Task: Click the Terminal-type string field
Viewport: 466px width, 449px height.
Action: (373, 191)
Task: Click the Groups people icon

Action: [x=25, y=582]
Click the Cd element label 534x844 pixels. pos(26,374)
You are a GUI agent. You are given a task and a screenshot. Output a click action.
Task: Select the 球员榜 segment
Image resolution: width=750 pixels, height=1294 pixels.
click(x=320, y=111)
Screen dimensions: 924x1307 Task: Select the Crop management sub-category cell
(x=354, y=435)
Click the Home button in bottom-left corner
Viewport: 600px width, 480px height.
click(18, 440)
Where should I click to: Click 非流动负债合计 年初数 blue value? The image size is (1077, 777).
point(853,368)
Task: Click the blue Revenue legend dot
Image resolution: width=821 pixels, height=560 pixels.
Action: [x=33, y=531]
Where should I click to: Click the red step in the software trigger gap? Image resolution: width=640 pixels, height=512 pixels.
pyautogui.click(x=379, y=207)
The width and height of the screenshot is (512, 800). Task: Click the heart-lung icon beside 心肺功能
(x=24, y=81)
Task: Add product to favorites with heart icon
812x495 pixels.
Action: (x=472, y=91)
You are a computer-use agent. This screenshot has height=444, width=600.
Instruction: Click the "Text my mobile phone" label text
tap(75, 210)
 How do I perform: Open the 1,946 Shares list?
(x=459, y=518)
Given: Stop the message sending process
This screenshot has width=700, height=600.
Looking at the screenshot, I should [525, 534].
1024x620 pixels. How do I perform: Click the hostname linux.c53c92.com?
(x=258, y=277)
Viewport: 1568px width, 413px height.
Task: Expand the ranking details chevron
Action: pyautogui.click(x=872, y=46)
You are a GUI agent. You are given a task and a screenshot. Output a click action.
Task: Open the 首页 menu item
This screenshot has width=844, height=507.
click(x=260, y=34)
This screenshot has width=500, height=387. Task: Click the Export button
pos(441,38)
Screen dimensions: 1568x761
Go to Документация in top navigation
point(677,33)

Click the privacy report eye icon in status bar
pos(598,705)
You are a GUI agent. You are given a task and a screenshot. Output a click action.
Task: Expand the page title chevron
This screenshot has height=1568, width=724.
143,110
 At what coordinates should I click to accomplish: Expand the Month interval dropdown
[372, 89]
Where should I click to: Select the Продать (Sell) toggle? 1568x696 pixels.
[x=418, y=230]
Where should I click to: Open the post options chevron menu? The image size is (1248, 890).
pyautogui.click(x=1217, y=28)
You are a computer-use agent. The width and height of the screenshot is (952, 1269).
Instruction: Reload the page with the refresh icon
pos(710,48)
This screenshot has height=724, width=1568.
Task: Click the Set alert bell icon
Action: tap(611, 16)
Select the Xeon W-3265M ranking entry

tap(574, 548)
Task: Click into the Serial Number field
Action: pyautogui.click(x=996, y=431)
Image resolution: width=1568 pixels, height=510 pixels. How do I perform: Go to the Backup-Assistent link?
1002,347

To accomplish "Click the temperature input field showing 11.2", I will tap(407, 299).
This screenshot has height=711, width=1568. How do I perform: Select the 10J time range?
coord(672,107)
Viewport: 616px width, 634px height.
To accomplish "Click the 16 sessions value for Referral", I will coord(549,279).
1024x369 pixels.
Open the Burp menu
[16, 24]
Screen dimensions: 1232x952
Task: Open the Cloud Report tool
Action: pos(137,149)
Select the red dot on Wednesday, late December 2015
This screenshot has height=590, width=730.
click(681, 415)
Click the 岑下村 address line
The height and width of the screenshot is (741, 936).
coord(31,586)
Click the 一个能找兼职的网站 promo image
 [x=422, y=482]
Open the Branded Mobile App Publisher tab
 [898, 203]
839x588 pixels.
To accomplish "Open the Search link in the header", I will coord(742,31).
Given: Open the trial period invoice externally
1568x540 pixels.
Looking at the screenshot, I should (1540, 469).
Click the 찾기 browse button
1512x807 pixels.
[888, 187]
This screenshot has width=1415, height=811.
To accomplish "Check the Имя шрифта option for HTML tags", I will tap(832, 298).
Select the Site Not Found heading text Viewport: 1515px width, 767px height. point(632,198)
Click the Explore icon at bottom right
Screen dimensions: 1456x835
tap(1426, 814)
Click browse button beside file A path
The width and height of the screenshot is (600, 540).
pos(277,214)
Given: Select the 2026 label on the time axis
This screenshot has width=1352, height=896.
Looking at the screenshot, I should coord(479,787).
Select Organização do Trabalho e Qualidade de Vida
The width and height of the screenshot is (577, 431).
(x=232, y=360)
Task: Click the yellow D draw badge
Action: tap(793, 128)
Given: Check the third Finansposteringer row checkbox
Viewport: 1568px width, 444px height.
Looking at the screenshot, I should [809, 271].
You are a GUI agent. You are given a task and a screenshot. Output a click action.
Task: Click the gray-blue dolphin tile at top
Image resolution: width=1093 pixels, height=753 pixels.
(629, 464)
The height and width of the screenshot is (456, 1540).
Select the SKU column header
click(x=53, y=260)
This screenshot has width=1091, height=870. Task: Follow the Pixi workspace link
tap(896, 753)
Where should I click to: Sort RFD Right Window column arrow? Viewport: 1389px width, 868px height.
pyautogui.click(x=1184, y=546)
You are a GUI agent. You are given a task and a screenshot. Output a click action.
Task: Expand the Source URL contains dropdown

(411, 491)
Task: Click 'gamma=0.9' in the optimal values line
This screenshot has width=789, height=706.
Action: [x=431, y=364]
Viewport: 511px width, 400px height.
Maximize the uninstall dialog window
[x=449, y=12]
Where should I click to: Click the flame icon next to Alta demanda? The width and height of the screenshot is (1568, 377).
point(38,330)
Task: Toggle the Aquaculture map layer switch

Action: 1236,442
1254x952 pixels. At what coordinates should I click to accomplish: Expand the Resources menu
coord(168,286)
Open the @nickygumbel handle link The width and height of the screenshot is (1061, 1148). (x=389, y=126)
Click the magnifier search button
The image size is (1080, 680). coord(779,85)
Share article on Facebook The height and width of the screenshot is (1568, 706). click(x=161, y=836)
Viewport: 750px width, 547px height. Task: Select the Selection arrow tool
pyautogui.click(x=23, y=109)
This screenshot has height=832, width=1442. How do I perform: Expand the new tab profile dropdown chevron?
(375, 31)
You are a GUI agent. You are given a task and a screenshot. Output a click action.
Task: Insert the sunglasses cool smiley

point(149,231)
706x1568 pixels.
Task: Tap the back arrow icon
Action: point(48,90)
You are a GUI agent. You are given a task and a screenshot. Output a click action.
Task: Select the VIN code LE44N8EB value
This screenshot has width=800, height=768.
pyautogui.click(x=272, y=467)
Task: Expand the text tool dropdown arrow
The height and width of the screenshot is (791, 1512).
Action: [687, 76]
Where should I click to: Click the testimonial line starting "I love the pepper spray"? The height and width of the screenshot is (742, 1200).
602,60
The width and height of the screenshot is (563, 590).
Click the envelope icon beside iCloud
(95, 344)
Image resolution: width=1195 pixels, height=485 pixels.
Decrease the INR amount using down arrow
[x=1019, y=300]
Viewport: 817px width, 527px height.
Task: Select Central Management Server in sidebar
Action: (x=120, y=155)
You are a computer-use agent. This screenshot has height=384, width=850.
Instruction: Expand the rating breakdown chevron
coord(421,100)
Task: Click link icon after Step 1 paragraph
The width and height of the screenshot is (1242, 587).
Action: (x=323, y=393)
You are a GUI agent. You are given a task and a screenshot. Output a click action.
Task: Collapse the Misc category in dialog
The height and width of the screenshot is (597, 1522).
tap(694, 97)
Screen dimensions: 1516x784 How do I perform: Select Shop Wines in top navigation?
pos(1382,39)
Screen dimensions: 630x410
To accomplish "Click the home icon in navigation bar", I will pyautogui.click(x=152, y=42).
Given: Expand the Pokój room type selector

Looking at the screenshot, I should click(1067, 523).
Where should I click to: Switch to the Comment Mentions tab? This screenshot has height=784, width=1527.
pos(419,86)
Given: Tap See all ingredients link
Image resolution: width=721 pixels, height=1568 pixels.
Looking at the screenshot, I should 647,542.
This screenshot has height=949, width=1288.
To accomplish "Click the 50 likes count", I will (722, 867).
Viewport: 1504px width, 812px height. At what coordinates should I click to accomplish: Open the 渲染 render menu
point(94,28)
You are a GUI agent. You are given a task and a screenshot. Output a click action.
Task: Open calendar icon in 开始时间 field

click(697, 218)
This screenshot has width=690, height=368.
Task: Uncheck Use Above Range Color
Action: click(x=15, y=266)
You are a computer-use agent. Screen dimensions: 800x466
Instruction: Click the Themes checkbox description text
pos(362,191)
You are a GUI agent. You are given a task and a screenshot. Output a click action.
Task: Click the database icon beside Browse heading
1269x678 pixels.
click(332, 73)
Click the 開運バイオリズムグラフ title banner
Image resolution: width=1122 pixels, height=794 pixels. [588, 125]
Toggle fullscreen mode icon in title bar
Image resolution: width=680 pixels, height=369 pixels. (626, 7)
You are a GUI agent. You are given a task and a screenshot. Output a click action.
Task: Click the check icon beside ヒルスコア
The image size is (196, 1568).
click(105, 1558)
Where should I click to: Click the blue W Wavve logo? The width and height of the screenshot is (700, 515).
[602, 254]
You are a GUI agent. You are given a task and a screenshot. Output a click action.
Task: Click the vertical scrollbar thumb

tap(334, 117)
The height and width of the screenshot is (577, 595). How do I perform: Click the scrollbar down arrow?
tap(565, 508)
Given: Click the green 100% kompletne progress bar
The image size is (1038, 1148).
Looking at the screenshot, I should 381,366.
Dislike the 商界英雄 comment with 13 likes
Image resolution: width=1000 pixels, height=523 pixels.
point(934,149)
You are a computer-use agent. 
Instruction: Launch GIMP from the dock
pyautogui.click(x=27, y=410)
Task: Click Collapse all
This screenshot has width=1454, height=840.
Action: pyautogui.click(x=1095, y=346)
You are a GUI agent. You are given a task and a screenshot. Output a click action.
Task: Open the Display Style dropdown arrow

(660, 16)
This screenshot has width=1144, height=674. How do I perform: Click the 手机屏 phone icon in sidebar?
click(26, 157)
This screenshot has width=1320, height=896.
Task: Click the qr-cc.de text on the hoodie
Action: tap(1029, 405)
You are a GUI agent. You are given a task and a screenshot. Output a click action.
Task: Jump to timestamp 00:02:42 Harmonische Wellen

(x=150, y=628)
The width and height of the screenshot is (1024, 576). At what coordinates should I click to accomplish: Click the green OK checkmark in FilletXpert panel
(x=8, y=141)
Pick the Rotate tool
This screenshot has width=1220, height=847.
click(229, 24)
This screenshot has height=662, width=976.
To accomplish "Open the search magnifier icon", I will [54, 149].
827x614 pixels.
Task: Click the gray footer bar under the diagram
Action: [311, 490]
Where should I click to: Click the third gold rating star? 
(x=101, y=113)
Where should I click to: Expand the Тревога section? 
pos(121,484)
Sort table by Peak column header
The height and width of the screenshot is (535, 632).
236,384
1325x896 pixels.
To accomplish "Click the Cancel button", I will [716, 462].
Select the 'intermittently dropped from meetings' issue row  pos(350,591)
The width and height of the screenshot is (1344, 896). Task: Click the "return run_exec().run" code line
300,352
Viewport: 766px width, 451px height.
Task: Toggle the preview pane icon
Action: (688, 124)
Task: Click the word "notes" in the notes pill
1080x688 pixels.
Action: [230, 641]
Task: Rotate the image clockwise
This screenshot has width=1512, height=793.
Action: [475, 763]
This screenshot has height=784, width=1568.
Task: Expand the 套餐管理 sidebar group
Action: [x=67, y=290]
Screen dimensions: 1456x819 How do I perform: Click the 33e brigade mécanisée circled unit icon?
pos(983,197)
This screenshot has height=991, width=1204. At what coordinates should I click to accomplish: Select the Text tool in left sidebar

What is needed: Reproduce verbatim the part of the listing above that opens with the line containing "Given: Open the" and closes with the line containing "pos(277,214)", including both of those lines.

Exercise response:
Given: Open the trial period invoice externally
1568x540 pixels.
Looking at the screenshot, I should (1540, 469).
Click the 찾기 browse button
1512x807 pixels.
[888, 187]
This screenshot has width=1415, height=811.
To accomplish "Check the Имя шрифта option for HTML tags", I will tap(832, 298).
Select the Site Not Found heading text Viewport: 1515px width, 767px height. point(632,198)
Click the Explore icon at bottom right
Screen dimensions: 1456x835
tap(1426, 814)
Click browse button beside file A path
The width and height of the screenshot is (600, 540).
pos(277,214)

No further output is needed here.